Southern fusion is a fusion cuisine that blends or combines cuisine elements from the American southern states or other cultures with traditional Southern cooking. The origin of Southern fusion took place before there was a defining phrase for this pattern of cooking. Traditional southern food has originated from African, European and Hispanic cultures. Due to this fact, Southern fusion usually occurs naturally between different regions and cultures through immigration. Southern fusion cuisine can mean a blend of various Southern styles of cooking, or a blend of Southern style with another style of cooking altogether. Prevalent Southern fusion cuisines include Tex-Mex, although there are countless combinations of cuisines that would fall under the category of Southern fusion.
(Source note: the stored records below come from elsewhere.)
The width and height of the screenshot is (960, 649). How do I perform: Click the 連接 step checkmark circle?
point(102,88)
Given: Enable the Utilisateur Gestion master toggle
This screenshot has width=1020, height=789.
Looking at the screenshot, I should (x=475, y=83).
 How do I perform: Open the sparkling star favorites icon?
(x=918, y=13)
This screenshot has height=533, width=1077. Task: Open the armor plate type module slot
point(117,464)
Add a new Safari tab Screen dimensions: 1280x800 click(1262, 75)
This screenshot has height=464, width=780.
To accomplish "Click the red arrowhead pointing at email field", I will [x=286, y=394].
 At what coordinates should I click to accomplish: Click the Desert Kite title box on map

Many modern restaurants in the southern states feature elements of Southern fusion cooking.

== History and Origin ==
The base of Southern fusion cooking is associated with distinct foods and dishes from the southern states of the United States of America. This may include dishes such as, barbecued meats, fried chicken and grits. This also may include agricultural staples such as okra, sweet potatoes, peaches, or collard greens. The first settlers of the south were of English descent and settled the colonies of Maryland, South Carolina, North Carolina and Georgia. Plantations in the American south required African American slaves to do agricultural work, establishing the African American colonial culture. The practice of frying foods can be traced back to African slaves who brought this common way of cooking southern food from their ancestors. African influences on southern cuisine had mostly been looked over until the twentieth century. European countries continued to settle the deep south of America including the French and Spanish in the mid-sixteenth century through the seventeenth century. The Spanish established territories in modern day New Mexico and Florida, while the French had settled in Louisiana.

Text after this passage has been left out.